年末に寅さんを20分ほど見た。
事前の知識通り寅さんはきれいな女性に振られて家を出て行った。別れ際に、妹に自分を振った女性のことを「あの人は芸術家(画家)だから、生活が苦しいこともある。きちんとごはんを食べていないようだったら、何か暖かい物でも差し入れてやってくれ」と言伝していく寅さんを「いいやつだなあ」と言いながら見送った。
「いいやつ」のことを心からいいやつだと思える映画はよい。正月映画らしいたたずまい。
それにしても寅さんが着ている背広と帽子が見るからにいい背広で驚いた。量販店のスーツ屋にはこんなしっかりした生地の背広は置いていない。

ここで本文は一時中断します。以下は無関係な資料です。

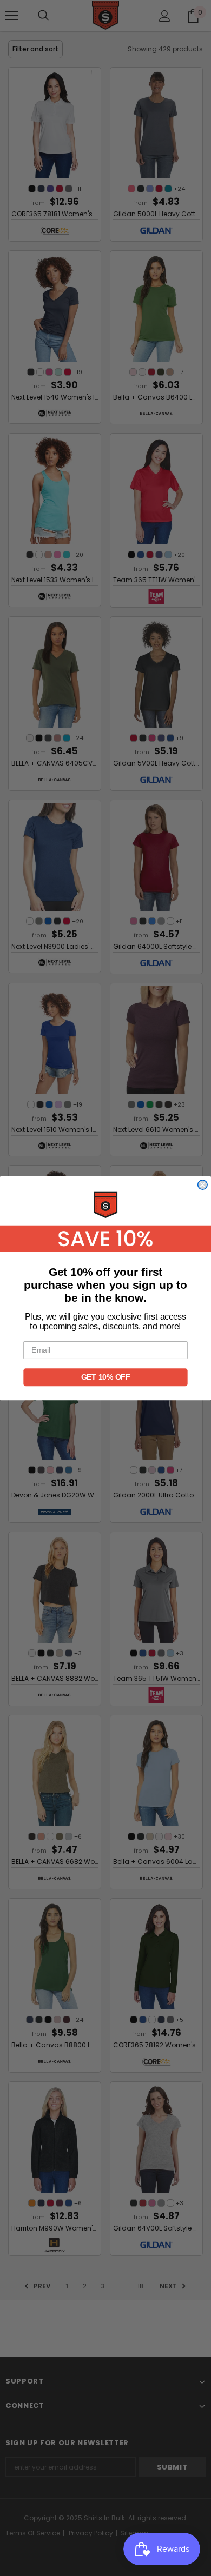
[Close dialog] (202, 1184)
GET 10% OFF (105, 1377)
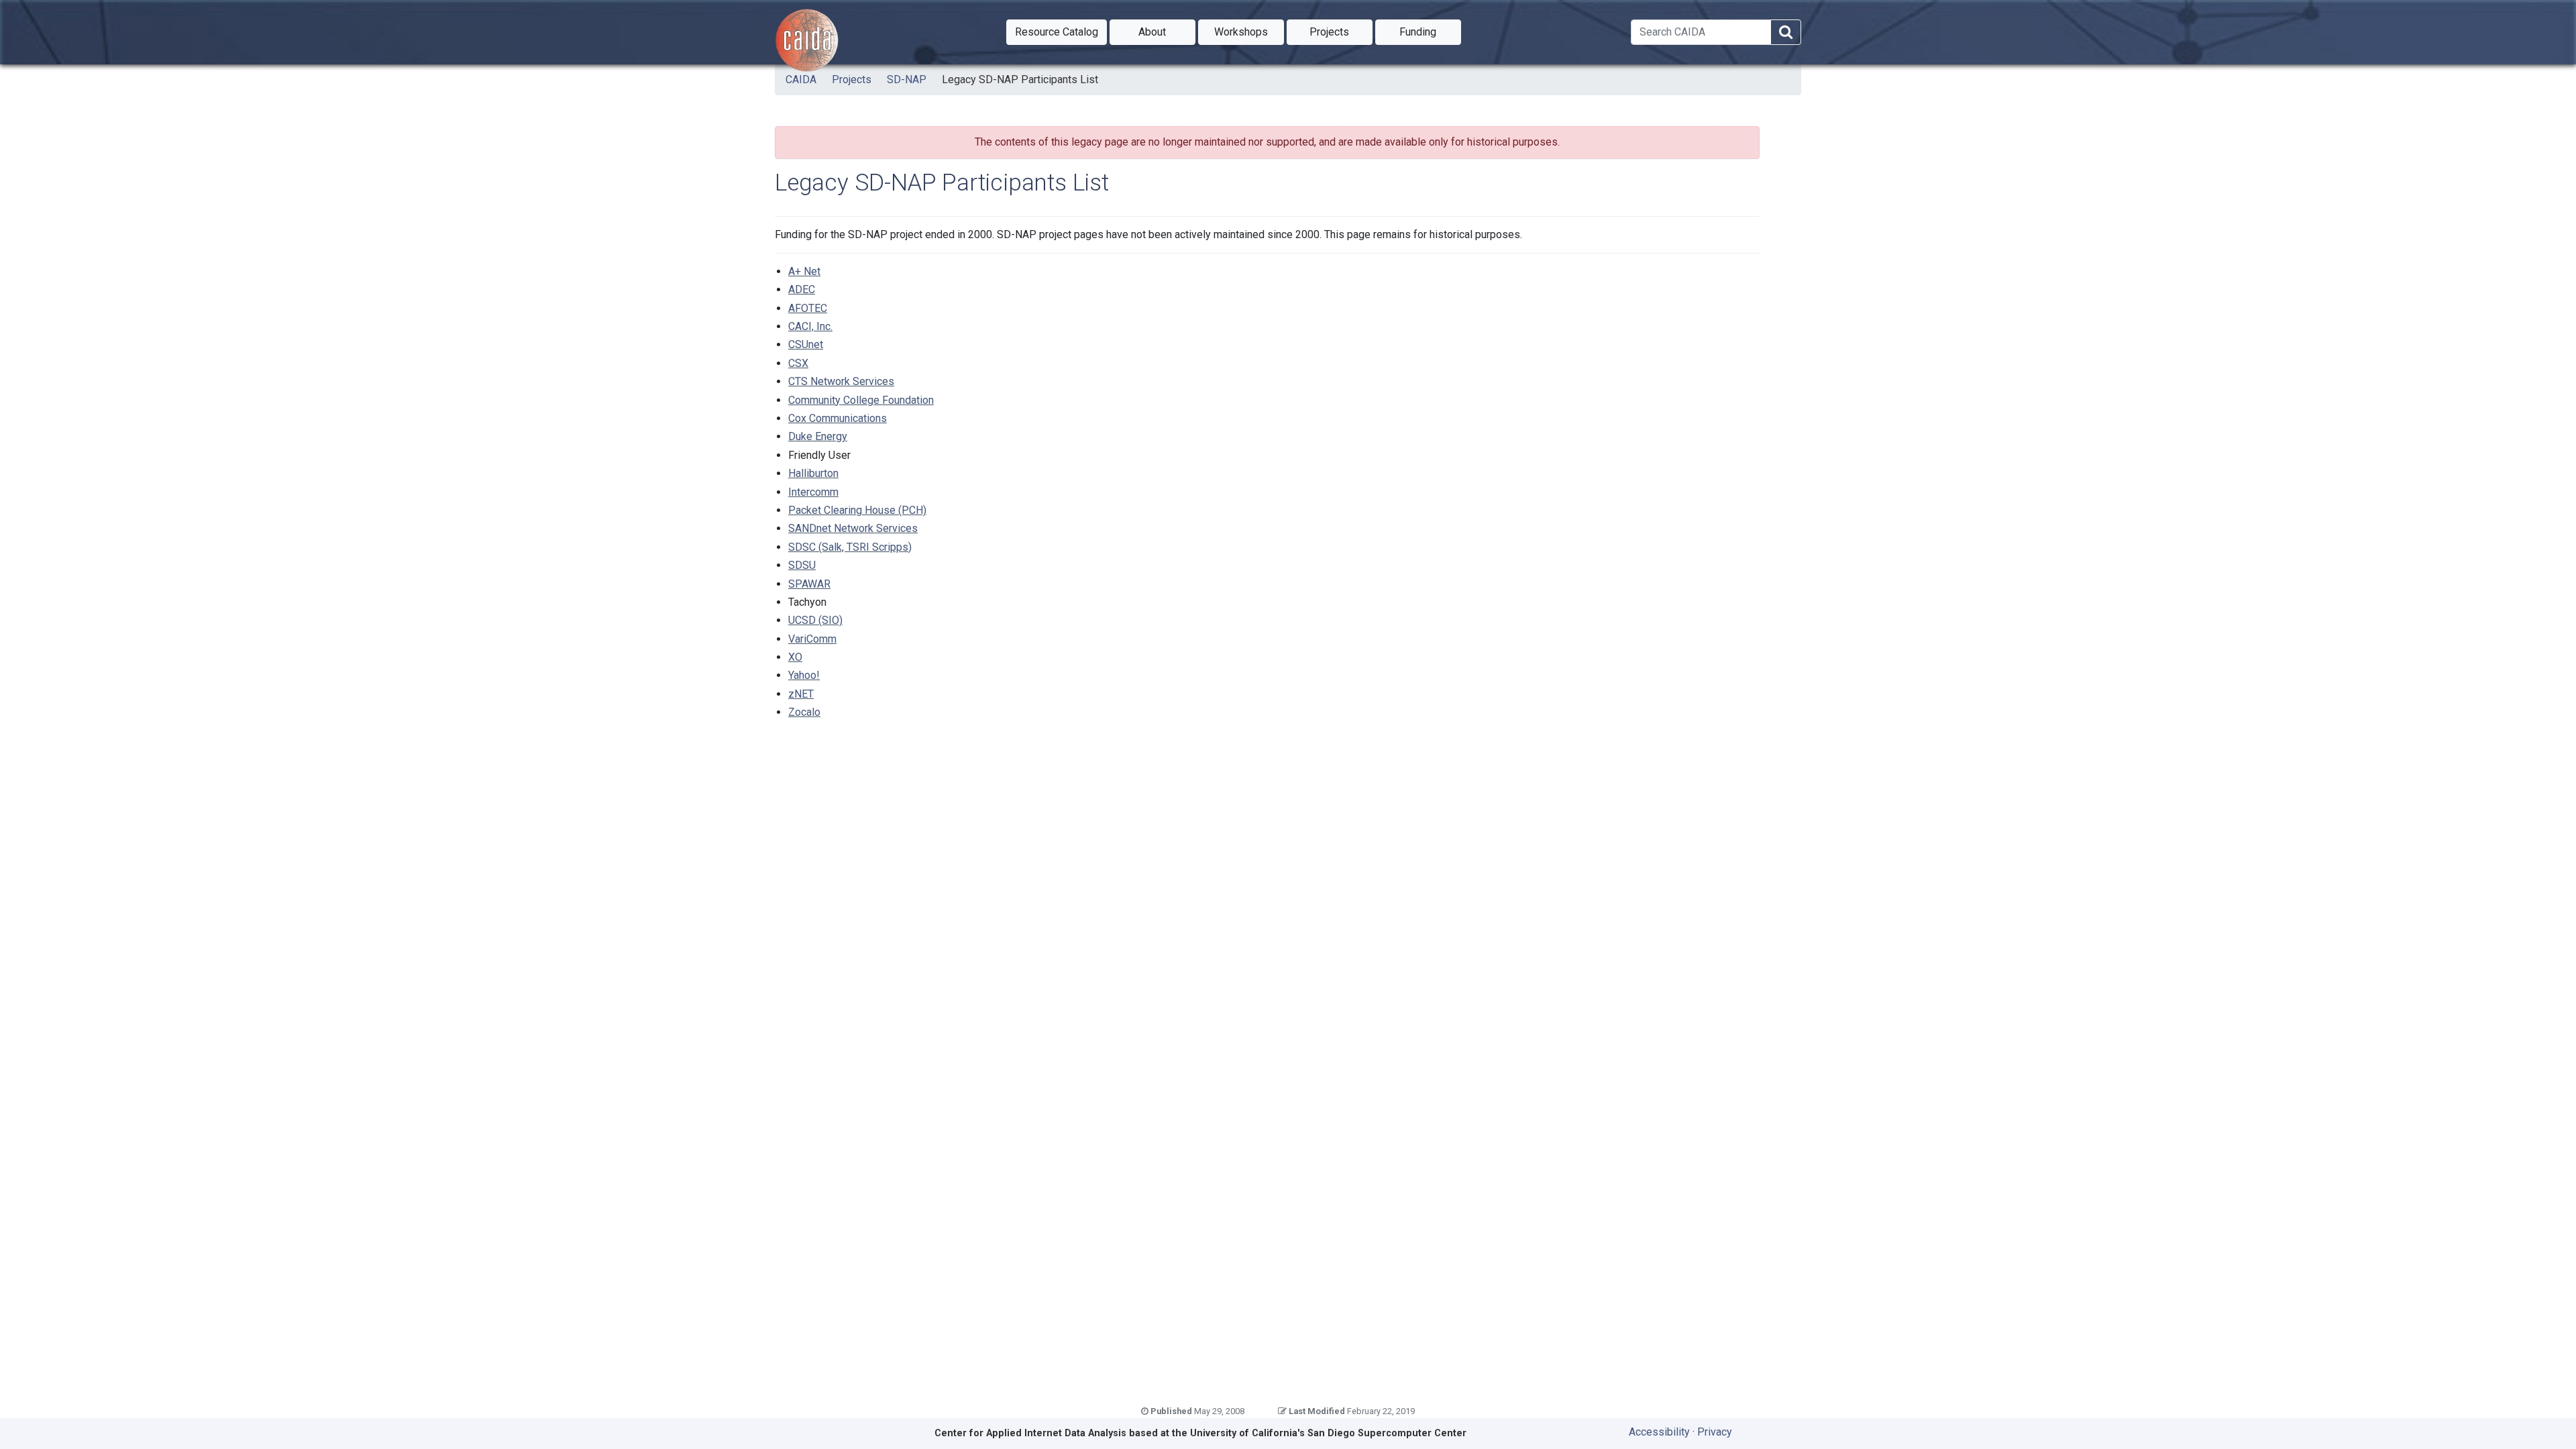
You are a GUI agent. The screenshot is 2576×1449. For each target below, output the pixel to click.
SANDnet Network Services (853, 528)
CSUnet (805, 344)
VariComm (812, 639)
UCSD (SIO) (815, 620)
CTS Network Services (841, 381)
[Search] (1785, 32)
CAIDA (801, 79)
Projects (851, 79)
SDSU (802, 565)
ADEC (801, 289)
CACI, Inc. (810, 326)
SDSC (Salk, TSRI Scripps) (850, 547)
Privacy (1714, 1432)
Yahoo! (804, 675)
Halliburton (813, 473)
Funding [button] (1430, 31)
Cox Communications (837, 418)
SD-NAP (906, 79)
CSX (798, 363)
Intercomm (813, 492)
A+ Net (804, 271)
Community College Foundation (861, 400)
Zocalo (804, 712)
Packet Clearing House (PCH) (857, 510)
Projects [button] (1341, 31)
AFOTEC (807, 308)
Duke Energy (817, 436)
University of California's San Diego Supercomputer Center (1328, 1433)
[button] (1056, 32)
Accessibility (1659, 1432)
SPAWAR (809, 584)
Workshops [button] (1249, 31)
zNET (801, 694)
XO (795, 657)
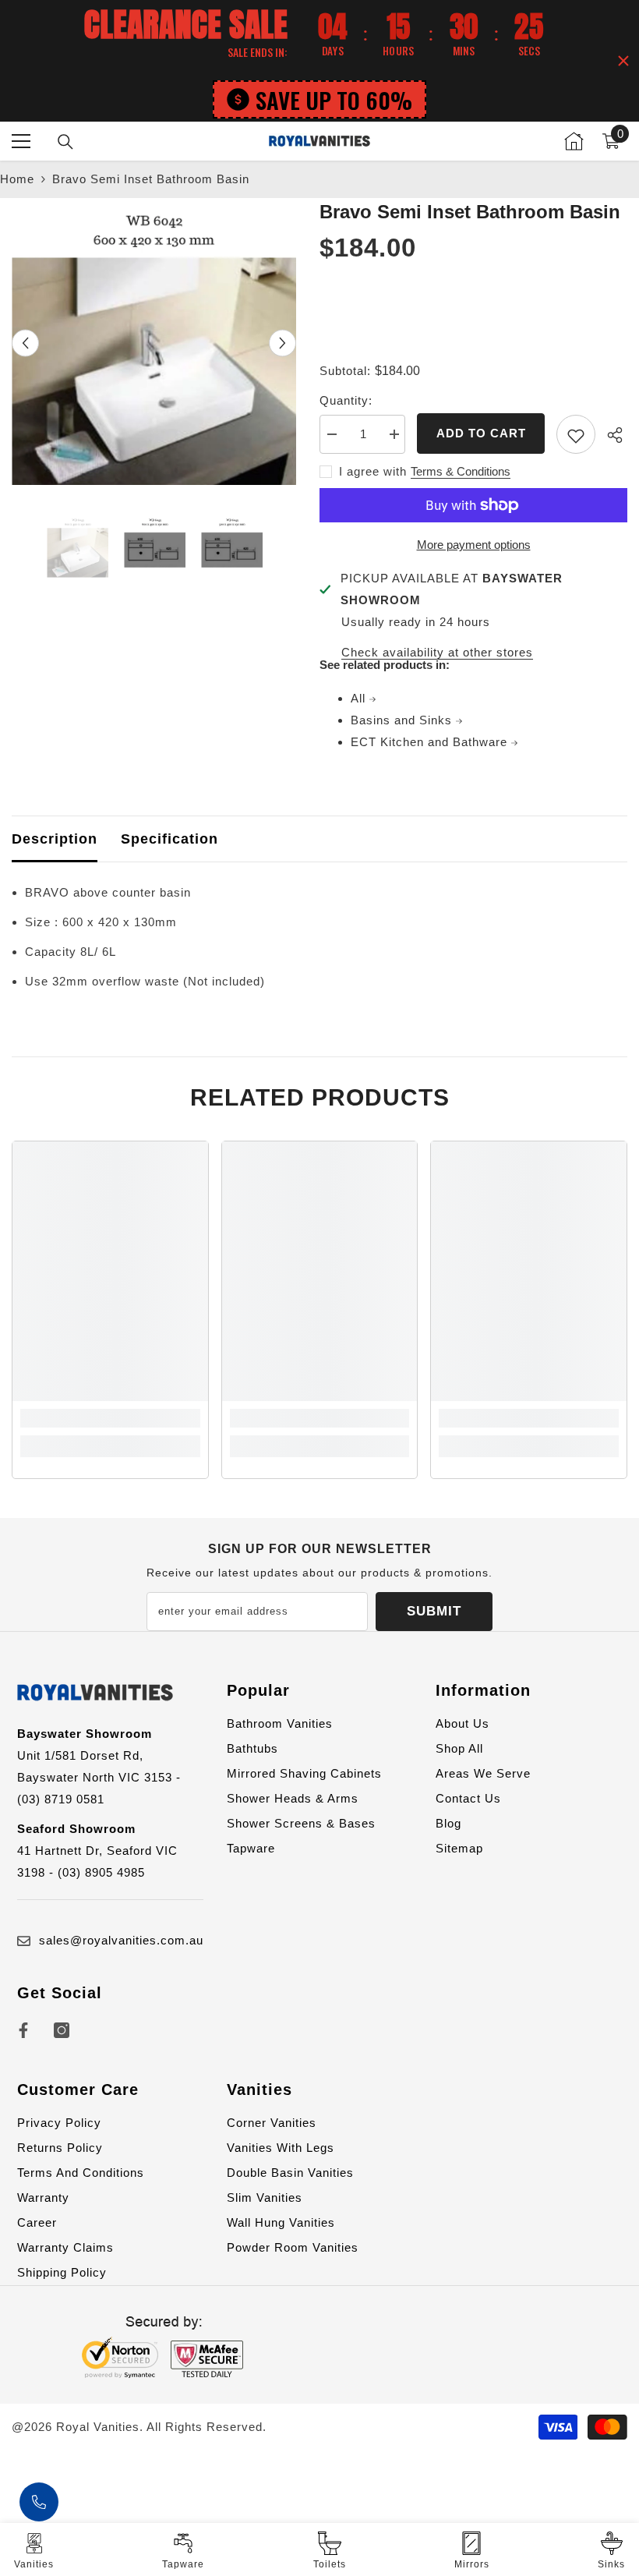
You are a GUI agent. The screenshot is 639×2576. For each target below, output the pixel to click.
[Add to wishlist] (575, 434)
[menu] (21, 141)
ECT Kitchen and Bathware (431, 741)
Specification (169, 839)
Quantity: (346, 400)
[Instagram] (61, 2030)
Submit (434, 1611)
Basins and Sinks (403, 720)
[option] (154, 342)
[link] (110, 1418)
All (360, 698)
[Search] (65, 142)
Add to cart (481, 433)
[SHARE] (611, 435)
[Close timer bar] (623, 61)
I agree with (373, 471)
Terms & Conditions (460, 471)
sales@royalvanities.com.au (121, 1940)
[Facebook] (23, 2030)
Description (54, 839)
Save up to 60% (334, 99)
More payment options (474, 544)
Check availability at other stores (437, 652)
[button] (25, 342)
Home (17, 179)
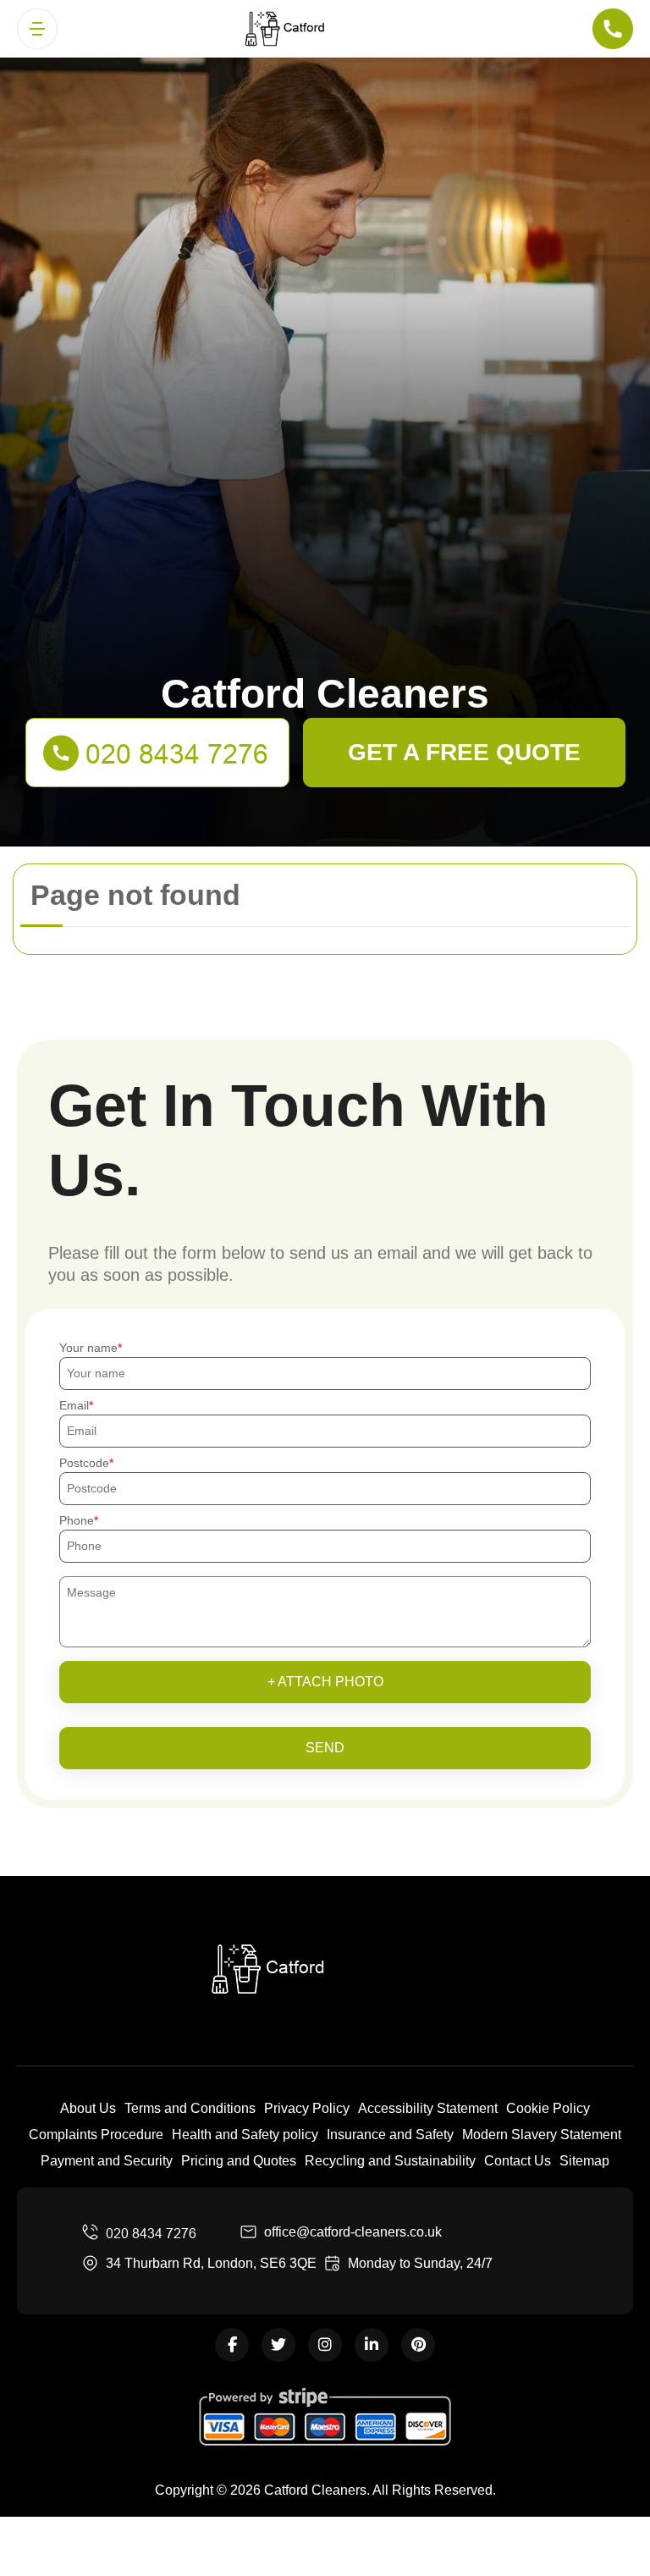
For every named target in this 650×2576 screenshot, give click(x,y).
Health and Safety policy (245, 2134)
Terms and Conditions (190, 2108)
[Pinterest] (418, 2345)
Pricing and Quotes (238, 2161)
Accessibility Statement (428, 2108)
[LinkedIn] (371, 2345)
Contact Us (517, 2161)
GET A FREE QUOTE (464, 752)
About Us (88, 2108)
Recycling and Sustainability (390, 2161)
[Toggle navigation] (37, 28)
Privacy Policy (307, 2108)
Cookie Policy (548, 2108)
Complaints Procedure (96, 2134)
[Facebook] (232, 2345)
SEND (325, 1747)
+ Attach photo (325, 1681)
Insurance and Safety (390, 2134)
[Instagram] (325, 2345)
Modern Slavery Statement (541, 2134)
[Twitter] (278, 2345)
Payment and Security (107, 2161)
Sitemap (584, 2161)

言うまでもなく寅さんが特別裕福なわけではないだろう。かつて背広はオーダーメイドで、同じ服を何年も大切に着るものだったから、寅さんだって自分のためにあつらえたすてきな背広を着ているのだろう。
私たちが服とこういう風につきあうには決意が必要だ。私がオーダーメイドのスーツを買ったのは就職活動の時で、今のところそれ一回きり。
ぺらぺらの背広は便利でありがたいけど、大事にしようという気がおきないところが少し悲しい。